También falta la palabra “respeto”. Viene del latín respectus, acción de mirar atrás, de prestar atención. Es una bella palabra que supone registrar la existencia de otro, tanto figura de autoridad como ley, estar socializado, ser capaz de apreciar. En la base de la caja del bargueño dejaron “espectáculo”, que en todo caso es para ser mirado, y para ser mirado hay que exhibirse. Esto es, hacer que el maestro exalte a la obra, en lugar de que la obra elogie al maestro.

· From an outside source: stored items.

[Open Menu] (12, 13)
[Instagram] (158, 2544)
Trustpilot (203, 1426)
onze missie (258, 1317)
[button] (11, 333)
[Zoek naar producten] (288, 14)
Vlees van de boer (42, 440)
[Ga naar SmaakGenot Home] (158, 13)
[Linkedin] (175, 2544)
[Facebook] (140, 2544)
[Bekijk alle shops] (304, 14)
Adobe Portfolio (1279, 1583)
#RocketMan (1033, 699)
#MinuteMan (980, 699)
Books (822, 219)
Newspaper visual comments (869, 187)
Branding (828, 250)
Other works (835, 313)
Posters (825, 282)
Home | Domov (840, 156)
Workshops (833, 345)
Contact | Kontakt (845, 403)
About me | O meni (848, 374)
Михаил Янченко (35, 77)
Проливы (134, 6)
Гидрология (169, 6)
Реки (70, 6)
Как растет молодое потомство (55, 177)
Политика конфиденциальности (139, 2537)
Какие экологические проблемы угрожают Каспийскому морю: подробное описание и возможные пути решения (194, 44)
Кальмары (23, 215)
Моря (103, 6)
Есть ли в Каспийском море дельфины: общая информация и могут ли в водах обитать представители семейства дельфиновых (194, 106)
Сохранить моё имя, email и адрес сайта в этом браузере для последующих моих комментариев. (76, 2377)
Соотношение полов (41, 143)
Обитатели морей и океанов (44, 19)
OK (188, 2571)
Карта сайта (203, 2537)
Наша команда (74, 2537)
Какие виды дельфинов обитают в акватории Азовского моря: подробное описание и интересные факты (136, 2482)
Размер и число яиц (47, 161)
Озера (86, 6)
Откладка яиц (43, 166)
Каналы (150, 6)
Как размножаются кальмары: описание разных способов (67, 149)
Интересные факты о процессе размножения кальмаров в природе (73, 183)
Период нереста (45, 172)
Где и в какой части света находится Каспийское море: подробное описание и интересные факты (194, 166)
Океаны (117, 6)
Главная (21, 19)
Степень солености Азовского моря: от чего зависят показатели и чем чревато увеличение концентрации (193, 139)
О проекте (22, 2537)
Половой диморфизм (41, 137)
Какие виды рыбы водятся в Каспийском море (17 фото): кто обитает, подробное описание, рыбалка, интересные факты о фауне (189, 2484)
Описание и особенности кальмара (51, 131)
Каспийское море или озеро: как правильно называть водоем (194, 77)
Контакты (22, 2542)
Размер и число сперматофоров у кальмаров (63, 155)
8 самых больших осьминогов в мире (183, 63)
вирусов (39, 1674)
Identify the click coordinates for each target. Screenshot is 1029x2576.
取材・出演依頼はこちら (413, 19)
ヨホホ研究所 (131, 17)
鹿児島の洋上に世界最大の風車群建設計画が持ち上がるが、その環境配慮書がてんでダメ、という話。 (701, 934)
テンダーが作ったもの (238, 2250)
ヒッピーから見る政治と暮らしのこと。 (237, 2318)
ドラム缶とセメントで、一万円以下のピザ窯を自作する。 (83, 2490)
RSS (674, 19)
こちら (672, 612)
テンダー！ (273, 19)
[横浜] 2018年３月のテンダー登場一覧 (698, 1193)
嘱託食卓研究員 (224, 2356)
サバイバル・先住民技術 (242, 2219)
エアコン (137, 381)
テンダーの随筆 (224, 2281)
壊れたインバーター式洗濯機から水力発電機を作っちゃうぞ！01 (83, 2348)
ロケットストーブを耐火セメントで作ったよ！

Por eso tanta risa, tanto grito, tanto despliegue. ¿De qué hay que reírse? ¿A quién hay que ensordecer? ¿Desde cuándo la idoneidad se mide por número de programas de televisión visitados?
Esto no es a los empujones. Voy a autoimponerme la distinción de integrante de “la casta” en grado de Gran Comendador (aunque de los últimos 15 años, 11 los trabajé en el sector privado), y lamento desdecir a quienes vociferan que tenemos miedo. Yo no tengo ningún miedo, y no voy a consentir que me roben las palabras ni que me lleven como no vidente al excusado.
Puede que en economía sea a los empujones, no es mi dominio, pero en el ámbito de la Constitución Nacional no. Yo no comparto ninguna resignación de soberanía, ni zapateo sobre los valores que aprendí ni me disfrazo (que viene por hipercorrección de desfrezar, encubrir). Ni me callo la boca, ni lloro por los rincones. ¿Qué es esto de que me arrebaten en la cara todo lo que amo y es lo único que cabrá junto a mí en mi mortaja?
Rápido, sí, todo lo que quieran, pero sin pasar por encima de nadie. Moderno sí, pero no distópico. Joven, sí (¡era hora!) pero no bisoño. Evaluación sí, pero no inquisición. Transformación, sí; pero no con inyecciones de metacrilato. ¿Qué es esto de andar secos y enfermos porque hay una tribu ensordecedora?
A fin de cuentas, el dilema es el mismo que planteó el poeta Juan Gelman, en el desfiladero conmovedor de su arte: “… Hay que aprender a resistir. / Ni a irse ni a quedarse, / a resistir, / aunque es seguro / que habrá más penas y olvido”.